The E-Bike Era Is Here. Is California Ready?
In California, most car trips are less than ten miles long - so it’s no wonder that e-bikes are emerging as a perfect and climate-friendly alternative for many of those trips. An e-bike journey can reduce urban congestion and increase joy, all while helping California meet our climate goals.
But many are now asking how to regulate this new form of mobility. So let’s have this discussion.
Our goal should be to find a place for e-bikes and e-cargo bikes in our transportation mix with the twin goals of ensuring safety for all road users and making space for this new travel mode to grow and someday replace millions of auto or delivery truck trips. Our planet will thank us.
But first, a little history.
[caption id="attachment_38474" align="alignright" width="298"] Jared Sanchez, Policy Director of CalBike[/caption]
New transportation modes can shock society, and they can take some getting used to. In 1859, horse-drawn streetcars were introduced in Chicago, and for the first time, large groups of people could move across a city faster than walking. This system unfortunately led to many unintended consequences, including manure on shoes and up noses! Every mode of urban transportation has its downsides.
In the 1890s, bicycles were added to the mix. This beautiful machine allowed people to travel independently, at speeds much faster than walking. Bicycles could go so fast that they were nicknamed “scorchers” due to their blazing speed compared to walking.
Bikes changed cities. San Francisco, for example, first decided to pave streets because bike riders requested it. Bicycles also allowed women to travel when and where they chose, wearing bloomers!
This was a new transportation mode the patriarchy found terribly upsetting.
Today, we are on the cusp of another transportation revolution, and the new “scorcher” will likely be an e-bike rider. In 2021 and 2022, e-bikes became the world’s best-selling electric vehicle, and today the e-bike sector is a $6 billion industry. E-bikes are the greenest electric vehicle, being much cheaper, cleaner, and less resource-intensive than EV automobiles. They are the perfect vehicle for our most common urban trip of less than five miles.
Californians have committed to reducing our climate footprint to avoid the worst impacts of climate change. Unfortunately, the transportation sector remains our largest and most difficult-to-reduce climate pollution source. Every gas-powered automobile mile that can be replaced by an e-bike mile is good news for the climate.

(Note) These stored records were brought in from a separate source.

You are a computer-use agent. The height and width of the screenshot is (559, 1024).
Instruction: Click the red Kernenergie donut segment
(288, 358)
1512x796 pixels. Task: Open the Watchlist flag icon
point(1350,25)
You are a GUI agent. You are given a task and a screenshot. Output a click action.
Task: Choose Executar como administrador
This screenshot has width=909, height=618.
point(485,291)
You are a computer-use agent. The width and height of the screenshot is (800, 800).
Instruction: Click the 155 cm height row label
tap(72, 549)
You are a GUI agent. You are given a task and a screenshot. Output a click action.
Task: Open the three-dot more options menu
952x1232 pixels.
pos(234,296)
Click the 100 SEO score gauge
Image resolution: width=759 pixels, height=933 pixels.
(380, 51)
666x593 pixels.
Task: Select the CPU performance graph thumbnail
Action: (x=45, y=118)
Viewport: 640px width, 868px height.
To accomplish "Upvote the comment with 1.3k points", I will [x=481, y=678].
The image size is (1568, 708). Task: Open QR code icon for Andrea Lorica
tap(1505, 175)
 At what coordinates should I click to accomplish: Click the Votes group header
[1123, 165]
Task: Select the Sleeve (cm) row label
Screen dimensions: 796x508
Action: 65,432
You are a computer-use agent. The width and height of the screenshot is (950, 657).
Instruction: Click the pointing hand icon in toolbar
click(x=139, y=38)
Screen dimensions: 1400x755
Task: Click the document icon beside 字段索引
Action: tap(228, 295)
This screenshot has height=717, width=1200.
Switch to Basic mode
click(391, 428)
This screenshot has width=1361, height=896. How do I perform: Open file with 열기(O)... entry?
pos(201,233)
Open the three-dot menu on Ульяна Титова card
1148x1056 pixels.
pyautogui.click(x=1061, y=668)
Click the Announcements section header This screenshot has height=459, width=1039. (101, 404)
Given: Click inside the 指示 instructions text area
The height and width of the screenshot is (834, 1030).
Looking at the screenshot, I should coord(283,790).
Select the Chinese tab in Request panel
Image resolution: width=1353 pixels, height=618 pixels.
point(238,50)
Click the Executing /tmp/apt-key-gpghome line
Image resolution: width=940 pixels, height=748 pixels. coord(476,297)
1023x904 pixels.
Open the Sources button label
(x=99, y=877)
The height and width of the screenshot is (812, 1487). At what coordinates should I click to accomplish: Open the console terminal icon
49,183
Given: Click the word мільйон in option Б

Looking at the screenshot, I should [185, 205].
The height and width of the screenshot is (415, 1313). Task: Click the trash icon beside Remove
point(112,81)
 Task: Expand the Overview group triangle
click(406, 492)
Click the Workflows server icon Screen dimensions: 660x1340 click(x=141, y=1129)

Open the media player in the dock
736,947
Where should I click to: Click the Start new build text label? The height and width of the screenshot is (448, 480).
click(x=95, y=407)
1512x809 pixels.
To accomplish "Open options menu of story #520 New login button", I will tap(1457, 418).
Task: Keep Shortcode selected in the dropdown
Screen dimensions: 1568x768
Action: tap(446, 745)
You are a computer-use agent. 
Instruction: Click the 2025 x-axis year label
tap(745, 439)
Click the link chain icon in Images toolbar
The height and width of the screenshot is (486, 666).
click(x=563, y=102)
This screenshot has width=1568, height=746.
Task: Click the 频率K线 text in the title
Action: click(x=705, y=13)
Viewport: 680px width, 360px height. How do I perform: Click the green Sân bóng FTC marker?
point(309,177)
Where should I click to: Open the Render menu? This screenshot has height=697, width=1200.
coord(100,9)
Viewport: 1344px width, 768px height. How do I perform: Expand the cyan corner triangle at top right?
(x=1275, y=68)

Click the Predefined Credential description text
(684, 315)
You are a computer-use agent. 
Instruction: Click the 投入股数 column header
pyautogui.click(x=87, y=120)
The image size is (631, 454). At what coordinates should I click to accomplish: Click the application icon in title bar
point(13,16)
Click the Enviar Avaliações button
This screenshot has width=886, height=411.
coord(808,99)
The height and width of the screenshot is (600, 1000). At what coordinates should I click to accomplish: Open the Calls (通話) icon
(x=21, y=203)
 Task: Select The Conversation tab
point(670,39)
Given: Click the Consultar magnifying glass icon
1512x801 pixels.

Additional e-bike regulations are not the solution and could needlessly constrain a transportation mode essential to California’s climate-friendly future.
The key question is: How do we bring this new clean vehicle into the urban mix without over-regulating it?
Here are some suggestions.
In communities where e-bikes are popular, we should expand bike networks, widen bike lanes, and add bicycle “fast lanes” for faster travel on all kinds of active mobility devices.
California needs to develop and launch education campaigns that teach e-bike riders, car drivers, and pedestrians the rules of the road to reduce crashes. In 2022, CalBike supported a bill to create e-bike safety education programs statewide. California should expand these education efforts and offer bicycle education as a standard part of grade school physical education classes.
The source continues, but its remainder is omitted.